3. **Recency & burst handling**
- Track recent episode timestamps per node in metadata. If multiple episodes arrive within a short window, accumulate deltas and defer the summary until the burst ends or a hard cap is reached.
- Enforce a staleness SLA (`last_summary_ts`) so long-lived nodes eventually refresh even if novelty remains low.
4. **Metadata persistence**
- Persist gate state on each entity (`_graphiti_meta`: `fact_hash`, `summary_embedding`, `last_summary_ts`, `_recent_episode_times`, `_burst_active`).
- Update metadata whether the summary runs or is skipped to keep the gating logic deterministic across ingests.
5. **Observability**
- Emit counters for `summary_skipped`, `summary_refreshed`, and reasons (unchanged hash, low drift, burst deferral, staleness).

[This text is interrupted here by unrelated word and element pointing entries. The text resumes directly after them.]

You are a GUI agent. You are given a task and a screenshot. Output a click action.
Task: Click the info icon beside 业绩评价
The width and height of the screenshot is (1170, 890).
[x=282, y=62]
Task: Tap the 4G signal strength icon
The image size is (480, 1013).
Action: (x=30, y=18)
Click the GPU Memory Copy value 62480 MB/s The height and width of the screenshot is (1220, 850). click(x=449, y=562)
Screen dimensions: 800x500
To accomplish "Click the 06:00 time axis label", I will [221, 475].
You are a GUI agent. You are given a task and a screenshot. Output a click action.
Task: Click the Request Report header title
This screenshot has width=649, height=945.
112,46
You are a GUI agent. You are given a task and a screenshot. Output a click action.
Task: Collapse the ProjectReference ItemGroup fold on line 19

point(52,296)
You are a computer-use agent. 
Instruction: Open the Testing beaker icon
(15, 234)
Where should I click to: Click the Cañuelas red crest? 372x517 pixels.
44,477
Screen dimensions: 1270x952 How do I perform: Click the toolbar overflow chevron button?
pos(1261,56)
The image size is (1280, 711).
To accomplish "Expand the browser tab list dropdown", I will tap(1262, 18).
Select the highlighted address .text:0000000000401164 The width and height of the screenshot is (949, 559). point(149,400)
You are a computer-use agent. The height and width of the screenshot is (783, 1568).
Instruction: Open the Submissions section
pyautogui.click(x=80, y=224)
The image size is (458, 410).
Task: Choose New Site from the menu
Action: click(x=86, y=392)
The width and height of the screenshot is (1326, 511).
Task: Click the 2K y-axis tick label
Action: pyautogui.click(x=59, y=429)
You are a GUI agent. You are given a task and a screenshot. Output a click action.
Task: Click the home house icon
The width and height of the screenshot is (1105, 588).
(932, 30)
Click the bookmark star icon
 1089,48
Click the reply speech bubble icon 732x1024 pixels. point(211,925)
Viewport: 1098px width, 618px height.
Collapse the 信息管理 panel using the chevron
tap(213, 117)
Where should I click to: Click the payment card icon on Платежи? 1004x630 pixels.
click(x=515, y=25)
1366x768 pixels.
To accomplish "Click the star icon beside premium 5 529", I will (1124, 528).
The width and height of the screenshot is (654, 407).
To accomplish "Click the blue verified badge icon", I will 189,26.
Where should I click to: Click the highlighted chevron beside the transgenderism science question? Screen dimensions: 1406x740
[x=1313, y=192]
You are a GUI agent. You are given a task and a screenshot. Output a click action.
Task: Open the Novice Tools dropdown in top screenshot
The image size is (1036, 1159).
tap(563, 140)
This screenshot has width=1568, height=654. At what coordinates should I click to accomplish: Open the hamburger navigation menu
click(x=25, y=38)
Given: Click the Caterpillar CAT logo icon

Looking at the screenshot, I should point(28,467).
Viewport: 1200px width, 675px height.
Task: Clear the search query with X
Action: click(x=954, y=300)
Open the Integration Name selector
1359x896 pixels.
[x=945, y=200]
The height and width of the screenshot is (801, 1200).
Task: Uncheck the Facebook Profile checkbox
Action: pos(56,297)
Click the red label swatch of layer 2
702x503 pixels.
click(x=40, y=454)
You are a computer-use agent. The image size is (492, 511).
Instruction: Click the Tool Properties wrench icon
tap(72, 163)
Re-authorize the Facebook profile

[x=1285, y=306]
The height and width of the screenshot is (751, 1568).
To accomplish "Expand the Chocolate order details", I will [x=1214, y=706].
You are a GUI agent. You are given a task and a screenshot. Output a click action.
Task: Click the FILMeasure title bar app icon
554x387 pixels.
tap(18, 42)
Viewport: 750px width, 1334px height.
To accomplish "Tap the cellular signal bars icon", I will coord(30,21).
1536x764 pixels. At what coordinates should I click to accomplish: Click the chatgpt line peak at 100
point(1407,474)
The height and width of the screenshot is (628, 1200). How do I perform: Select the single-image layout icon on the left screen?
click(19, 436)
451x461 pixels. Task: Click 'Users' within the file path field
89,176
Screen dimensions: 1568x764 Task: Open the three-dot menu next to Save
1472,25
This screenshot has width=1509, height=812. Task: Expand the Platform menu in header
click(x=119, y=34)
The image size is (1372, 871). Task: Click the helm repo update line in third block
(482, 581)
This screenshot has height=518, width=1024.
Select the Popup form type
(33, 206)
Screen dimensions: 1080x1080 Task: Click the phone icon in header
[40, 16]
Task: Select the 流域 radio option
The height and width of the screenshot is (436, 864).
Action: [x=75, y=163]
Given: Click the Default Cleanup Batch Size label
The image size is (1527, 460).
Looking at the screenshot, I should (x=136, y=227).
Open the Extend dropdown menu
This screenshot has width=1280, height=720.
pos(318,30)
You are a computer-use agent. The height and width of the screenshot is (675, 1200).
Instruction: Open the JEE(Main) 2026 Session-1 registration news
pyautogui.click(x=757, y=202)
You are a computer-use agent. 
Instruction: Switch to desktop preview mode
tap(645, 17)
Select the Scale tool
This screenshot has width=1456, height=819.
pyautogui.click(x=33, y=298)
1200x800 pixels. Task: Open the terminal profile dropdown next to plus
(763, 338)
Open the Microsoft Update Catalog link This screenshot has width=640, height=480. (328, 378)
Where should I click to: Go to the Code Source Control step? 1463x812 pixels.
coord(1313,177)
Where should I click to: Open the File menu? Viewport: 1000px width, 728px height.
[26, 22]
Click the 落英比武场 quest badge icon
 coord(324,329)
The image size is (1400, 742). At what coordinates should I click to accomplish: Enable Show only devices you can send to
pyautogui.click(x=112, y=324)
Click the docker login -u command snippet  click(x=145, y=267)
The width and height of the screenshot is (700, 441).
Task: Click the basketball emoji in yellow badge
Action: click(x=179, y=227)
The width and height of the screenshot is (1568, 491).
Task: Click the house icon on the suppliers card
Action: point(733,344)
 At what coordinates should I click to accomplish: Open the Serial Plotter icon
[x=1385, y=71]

Sample a small percentage of skipped cases to validate heuristics.
## Implementation Snapshot
| Area | Current | Proposed |
| ---- | ------- | -------- |
| Summary trigger | Always per deduped node | Controlled by `summary_gate` using fact hash, embedding drift, negation, burst, staleness |
| Fact embeddings | Produced during edge resolution (parallel) | Produced immediately after extraction and reused downstream |
| Fact availability in summaries | Not available | Encapsulated in `NodeDelta` passed into summary gate |
| Metadata on node | Summary text + organic attributes | Summary text + `_graphiti_meta` (hash, embedding, timestamps, burst state) |
| Recency handling | None | Deque of recent episode timestamps + burst deferral |
| Negation detection | LLM-only inside edge resolution | Propagated into gate to force summary refresh |
These adjustments retain the existing inline execution model—no scheduled jobs—while reducing unnecessary LLM calls and improving determinism by grounding summaries in the same fact set that backs the graph.